**ABOUT THIS EXERCISE:** Each record below should appear again exactly as written.

>>>>>

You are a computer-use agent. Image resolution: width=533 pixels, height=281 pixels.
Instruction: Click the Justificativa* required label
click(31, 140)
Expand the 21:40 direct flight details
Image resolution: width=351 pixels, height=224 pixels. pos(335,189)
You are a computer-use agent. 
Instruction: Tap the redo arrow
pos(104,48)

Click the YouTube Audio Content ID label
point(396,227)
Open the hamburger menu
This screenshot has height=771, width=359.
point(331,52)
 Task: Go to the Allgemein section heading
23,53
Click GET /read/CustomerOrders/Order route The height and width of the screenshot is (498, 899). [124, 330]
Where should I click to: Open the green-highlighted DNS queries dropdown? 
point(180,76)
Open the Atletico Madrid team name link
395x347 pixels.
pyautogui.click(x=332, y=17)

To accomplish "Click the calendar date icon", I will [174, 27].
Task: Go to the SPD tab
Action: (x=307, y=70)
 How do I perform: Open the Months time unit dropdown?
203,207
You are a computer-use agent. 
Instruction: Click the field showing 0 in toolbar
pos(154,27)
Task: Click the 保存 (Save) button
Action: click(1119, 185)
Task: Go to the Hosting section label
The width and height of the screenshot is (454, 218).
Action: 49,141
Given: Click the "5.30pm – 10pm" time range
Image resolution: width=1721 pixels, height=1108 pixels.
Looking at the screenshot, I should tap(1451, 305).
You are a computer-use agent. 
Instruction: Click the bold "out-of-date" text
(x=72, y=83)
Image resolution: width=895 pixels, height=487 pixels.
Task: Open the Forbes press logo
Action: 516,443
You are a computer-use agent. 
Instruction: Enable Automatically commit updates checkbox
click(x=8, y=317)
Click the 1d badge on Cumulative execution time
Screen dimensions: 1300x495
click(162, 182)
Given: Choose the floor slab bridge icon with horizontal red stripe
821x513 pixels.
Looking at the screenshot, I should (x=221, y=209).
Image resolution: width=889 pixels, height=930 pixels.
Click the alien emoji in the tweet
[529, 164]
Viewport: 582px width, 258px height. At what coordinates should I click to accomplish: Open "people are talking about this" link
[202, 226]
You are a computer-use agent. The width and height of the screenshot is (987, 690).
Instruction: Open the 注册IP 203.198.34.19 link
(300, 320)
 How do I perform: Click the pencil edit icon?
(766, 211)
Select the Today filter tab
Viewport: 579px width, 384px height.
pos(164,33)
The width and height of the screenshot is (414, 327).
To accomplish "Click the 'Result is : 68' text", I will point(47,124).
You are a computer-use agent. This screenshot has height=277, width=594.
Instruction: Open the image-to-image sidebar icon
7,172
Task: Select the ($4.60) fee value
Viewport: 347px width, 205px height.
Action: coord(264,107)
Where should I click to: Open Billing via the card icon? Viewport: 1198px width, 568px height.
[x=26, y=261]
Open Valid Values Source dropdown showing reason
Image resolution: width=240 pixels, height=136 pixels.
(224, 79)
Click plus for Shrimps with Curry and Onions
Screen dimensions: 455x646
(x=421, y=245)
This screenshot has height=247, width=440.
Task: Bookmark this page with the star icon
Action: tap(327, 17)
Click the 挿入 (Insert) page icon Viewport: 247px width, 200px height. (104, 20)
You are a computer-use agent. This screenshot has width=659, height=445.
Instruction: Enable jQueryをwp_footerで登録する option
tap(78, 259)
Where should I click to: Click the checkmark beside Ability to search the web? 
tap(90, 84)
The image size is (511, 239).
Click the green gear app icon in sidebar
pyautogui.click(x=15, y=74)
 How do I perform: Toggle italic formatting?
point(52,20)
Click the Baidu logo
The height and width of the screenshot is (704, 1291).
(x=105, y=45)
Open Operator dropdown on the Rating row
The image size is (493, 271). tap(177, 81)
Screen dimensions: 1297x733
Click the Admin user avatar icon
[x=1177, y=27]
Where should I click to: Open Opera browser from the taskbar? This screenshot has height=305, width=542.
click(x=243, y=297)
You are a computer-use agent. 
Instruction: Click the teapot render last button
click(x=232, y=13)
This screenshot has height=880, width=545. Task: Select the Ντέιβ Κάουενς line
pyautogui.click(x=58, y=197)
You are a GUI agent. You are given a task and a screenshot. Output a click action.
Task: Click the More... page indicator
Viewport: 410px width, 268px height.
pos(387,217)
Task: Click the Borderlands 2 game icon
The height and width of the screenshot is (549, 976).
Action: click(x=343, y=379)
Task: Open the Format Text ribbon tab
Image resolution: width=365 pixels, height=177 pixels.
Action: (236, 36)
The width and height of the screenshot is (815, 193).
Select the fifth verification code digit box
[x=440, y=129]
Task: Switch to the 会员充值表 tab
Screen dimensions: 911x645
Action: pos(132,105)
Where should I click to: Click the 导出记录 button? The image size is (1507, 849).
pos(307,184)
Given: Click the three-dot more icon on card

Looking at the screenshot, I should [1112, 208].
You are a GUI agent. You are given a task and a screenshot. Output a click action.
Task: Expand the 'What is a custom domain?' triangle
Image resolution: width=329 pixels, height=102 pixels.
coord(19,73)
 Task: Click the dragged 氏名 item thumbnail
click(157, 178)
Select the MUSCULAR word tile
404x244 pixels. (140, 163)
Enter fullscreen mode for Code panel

<<<<<

**RESULT FOR THIS EXERCISE:**
You are a computer-use agent. Image resolution: width=533 pixels, height=281 pixels.
Instruction: Click the Justificativa* required label
click(31, 140)
Expand the 21:40 direct flight details
Image resolution: width=351 pixels, height=224 pixels. pos(335,189)
You are a computer-use agent. 
Instruction: Tap the redo arrow
pos(104,48)

Click the YouTube Audio Content ID label
point(396,227)
Open the hamburger menu
This screenshot has height=771, width=359.
point(331,52)
 Task: Go to the Allgemein section heading
23,53
Click GET /read/CustomerOrders/Order route The height and width of the screenshot is (498, 899). [124, 330]
Where should I click to: Open the green-highlighted DNS queries dropdown? 
point(180,76)
Open the Atletico Madrid team name link
395x347 pixels.
pyautogui.click(x=332, y=17)

To accomplish "Click the calendar date icon", I will [174, 27].
Task: Go to the SPD tab
Action: (x=307, y=70)
 How do I perform: Open the Months time unit dropdown?
203,207
You are a computer-use agent. 
Instruction: Click the field showing 0 in toolbar
pos(154,27)
Task: Click the 保存 (Save) button
Action: click(1119, 185)
Task: Go to the Hosting section label
The width and height of the screenshot is (454, 218).
Action: 49,141
Given: Click the "5.30pm – 10pm" time range
Image resolution: width=1721 pixels, height=1108 pixels.
Looking at the screenshot, I should tap(1451, 305).
You are a computer-use agent. 
Instruction: Click the bold "out-of-date" text
(x=72, y=83)
Image resolution: width=895 pixels, height=487 pixels.
Task: Open the Forbes press logo
Action: 516,443
You are a computer-use agent. 
Instruction: Enable Automatically commit updates checkbox
click(x=8, y=317)
Click the 1d badge on Cumulative execution time
Screen dimensions: 1300x495
click(162, 182)
Given: Choose the floor slab bridge icon with horizontal red stripe
821x513 pixels.
Looking at the screenshot, I should (x=221, y=209).
Image resolution: width=889 pixels, height=930 pixels.
Click the alien emoji in the tweet
[529, 164]
Viewport: 582px width, 258px height. At what coordinates should I click to accomplish: Open "people are talking about this" link
[202, 226]
You are a computer-use agent. The width and height of the screenshot is (987, 690).
Instruction: Open the 注册IP 203.198.34.19 link
(300, 320)
 How do I perform: Click the pencil edit icon?
(766, 211)
Select the Today filter tab
Viewport: 579px width, 384px height.
pos(164,33)
The width and height of the screenshot is (414, 327).
To accomplish "Click the 'Result is : 68' text", I will point(47,124).
You are a computer-use agent. This screenshot has height=277, width=594.
Instruction: Open the image-to-image sidebar icon
7,172
Task: Select the ($4.60) fee value
Viewport: 347px width, 205px height.
Action: coord(264,107)
Where should I click to: Open Billing via the card icon? Viewport: 1198px width, 568px height.
[x=26, y=261]
Open Valid Values Source dropdown showing reason
Image resolution: width=240 pixels, height=136 pixels.
(224, 79)
Click plus for Shrimps with Curry and Onions
Screen dimensions: 455x646
(x=421, y=245)
This screenshot has height=247, width=440.
Task: Bookmark this page with the star icon
Action: tap(327, 17)
Click the 挿入 (Insert) page icon Viewport: 247px width, 200px height. (104, 20)
You are a computer-use agent. This screenshot has width=659, height=445.
Instruction: Enable jQueryをwp_footerで登録する option
tap(78, 259)
Where should I click to: Click the checkmark beside Ability to search the web? 
tap(90, 84)
The image size is (511, 239).
Click the green gear app icon in sidebar
pyautogui.click(x=15, y=74)
 How do I perform: Toggle italic formatting?
point(52,20)
Click the Baidu logo
The height and width of the screenshot is (704, 1291).
(x=105, y=45)
Open Operator dropdown on the Rating row
The image size is (493, 271). tap(177, 81)
Screen dimensions: 1297x733
Click the Admin user avatar icon
[x=1177, y=27]
Where should I click to: Open Opera browser from the taskbar? This screenshot has height=305, width=542.
click(x=243, y=297)
You are a computer-use agent. 
Instruction: Click the teapot render last button
click(x=232, y=13)
This screenshot has height=880, width=545. Task: Select the Ντέιβ Κάουενς line
pyautogui.click(x=58, y=197)
You are a GUI agent. You are given a task and a screenshot. Output a click action.
Task: Click the More... page indicator
Viewport: 410px width, 268px height.
pos(387,217)
Task: Click the Borderlands 2 game icon
The height and width of the screenshot is (549, 976).
Action: click(x=343, y=379)
Task: Open the Format Text ribbon tab
Image resolution: width=365 pixels, height=177 pixels.
Action: (236, 36)
The width and height of the screenshot is (815, 193).
Select the fifth verification code digit box
[x=440, y=129]
Task: Switch to the 会员充值表 tab
Screen dimensions: 911x645
Action: pos(132,105)
Where should I click to: Click the 导出记录 button? The image size is (1507, 849).
pos(307,184)
Given: Click the three-dot more icon on card

Looking at the screenshot, I should [1112, 208].
You are a GUI agent. You are given a task and a screenshot. Output a click action.
Task: Expand the 'What is a custom domain?' triangle
Image resolution: width=329 pixels, height=102 pixels.
coord(19,73)
 Task: Click the dragged 氏名 item thumbnail
click(157, 178)
Select the MUSCULAR word tile
404x244 pixels. (140, 163)
Enter fullscreen mode for Code panel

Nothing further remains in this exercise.